(MATERIAL SHOWN)

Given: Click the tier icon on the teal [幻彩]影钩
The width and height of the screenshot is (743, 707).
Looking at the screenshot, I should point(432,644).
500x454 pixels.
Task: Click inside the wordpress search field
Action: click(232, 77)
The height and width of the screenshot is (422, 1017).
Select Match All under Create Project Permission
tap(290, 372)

(End MATERIAL SHOWN)
(MATERIAL SHOWN)

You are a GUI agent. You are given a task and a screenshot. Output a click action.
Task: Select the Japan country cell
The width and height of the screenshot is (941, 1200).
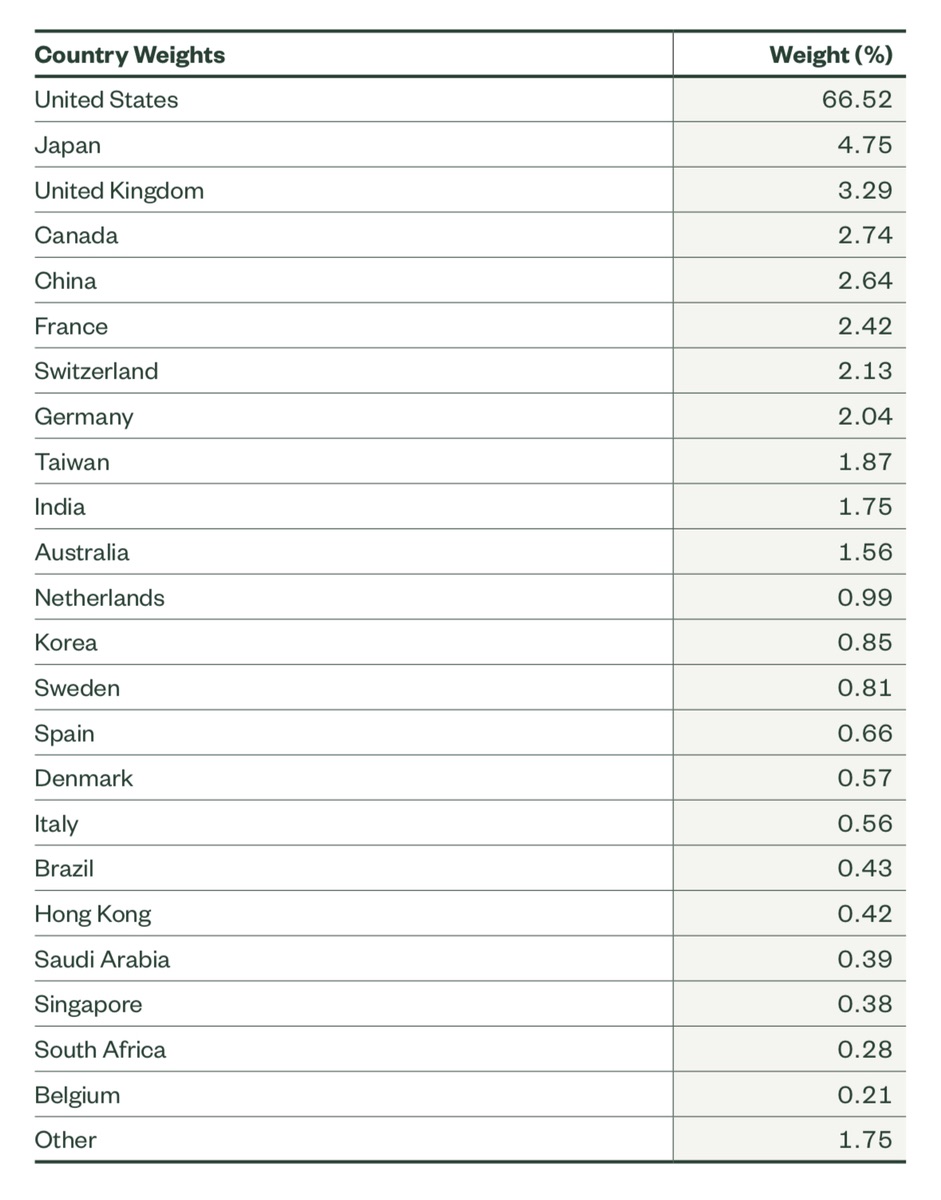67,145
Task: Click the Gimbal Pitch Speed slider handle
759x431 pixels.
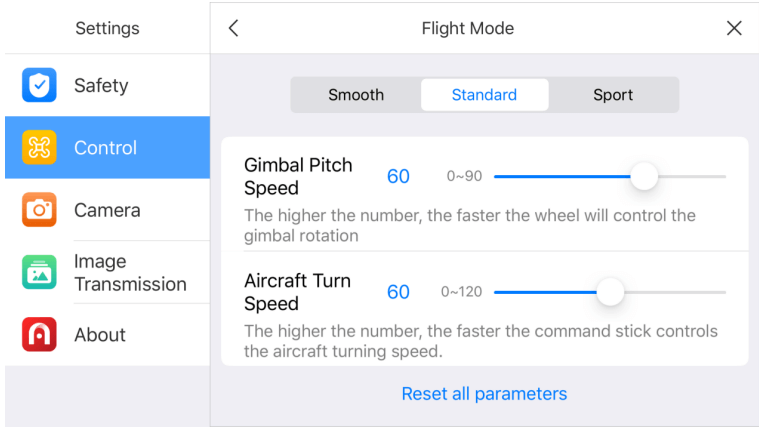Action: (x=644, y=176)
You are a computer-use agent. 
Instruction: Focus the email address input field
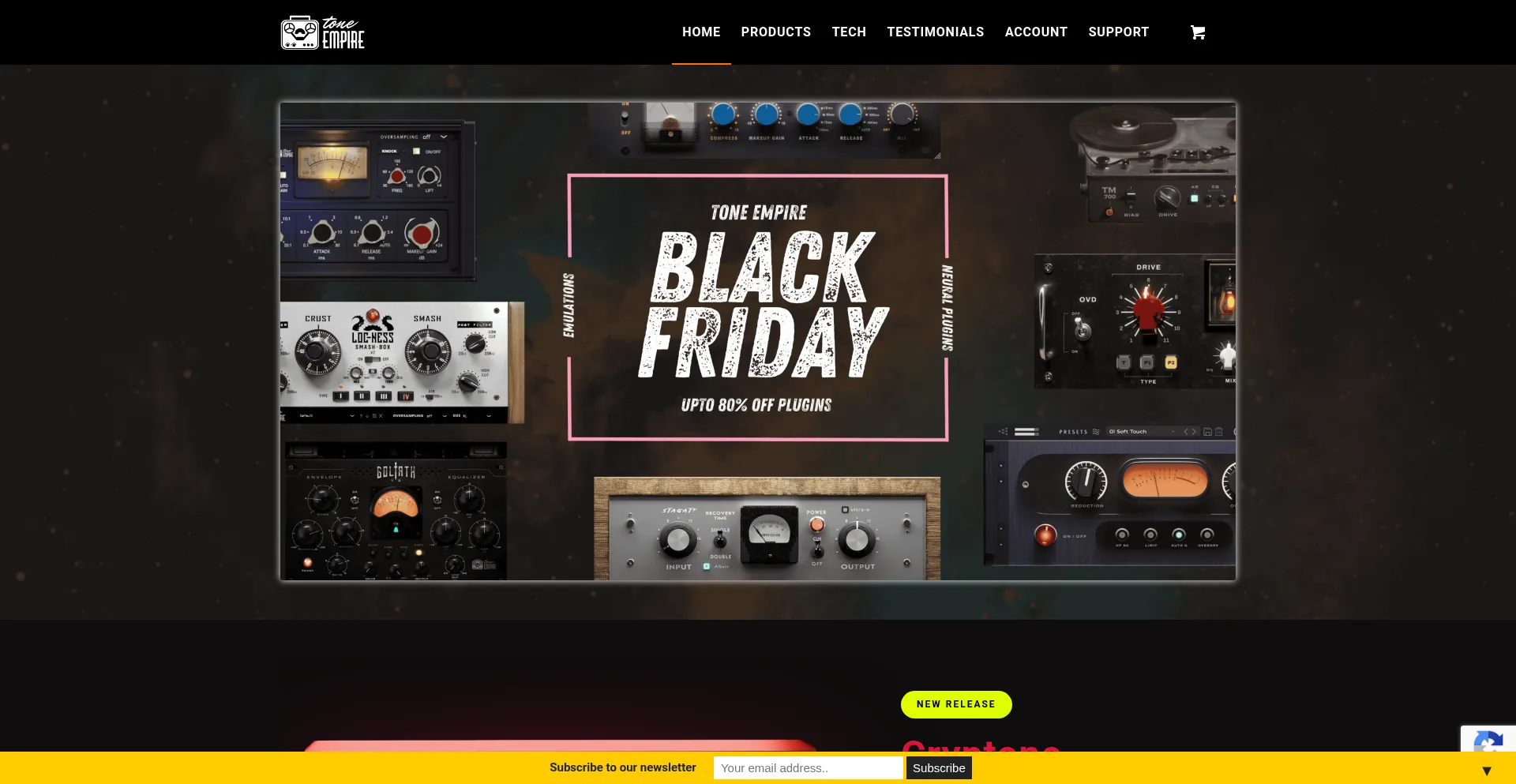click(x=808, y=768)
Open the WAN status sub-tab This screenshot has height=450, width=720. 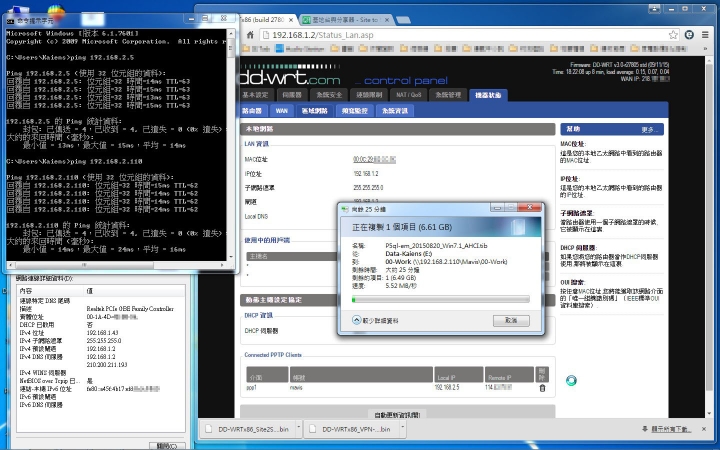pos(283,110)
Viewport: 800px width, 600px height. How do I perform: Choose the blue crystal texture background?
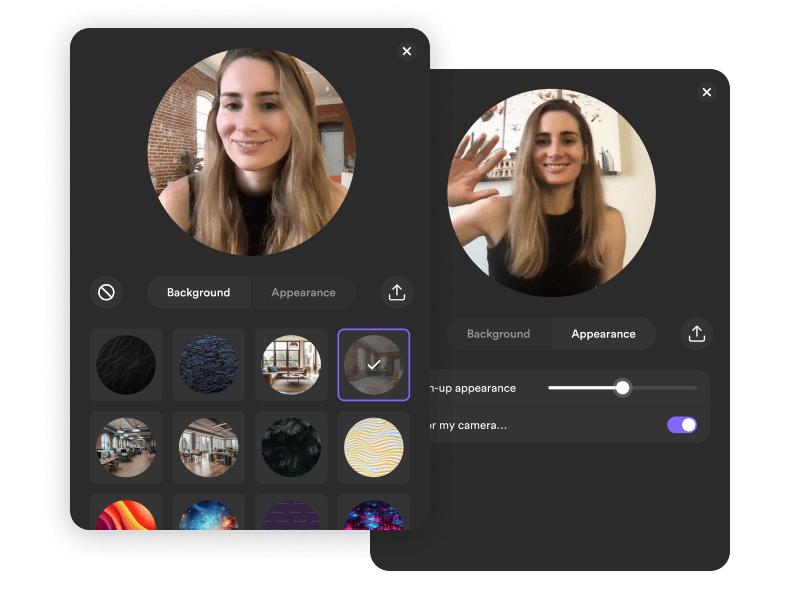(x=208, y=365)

(End MATERIAL SHOWN)

EXERCISE AIM: Copy out the lines above with "agent" in them.

RESULT OF THIS EXERCISE:
You are a GUI agent. You are given a task and a screenshot. Output a click action.
You are a computer-use agent. 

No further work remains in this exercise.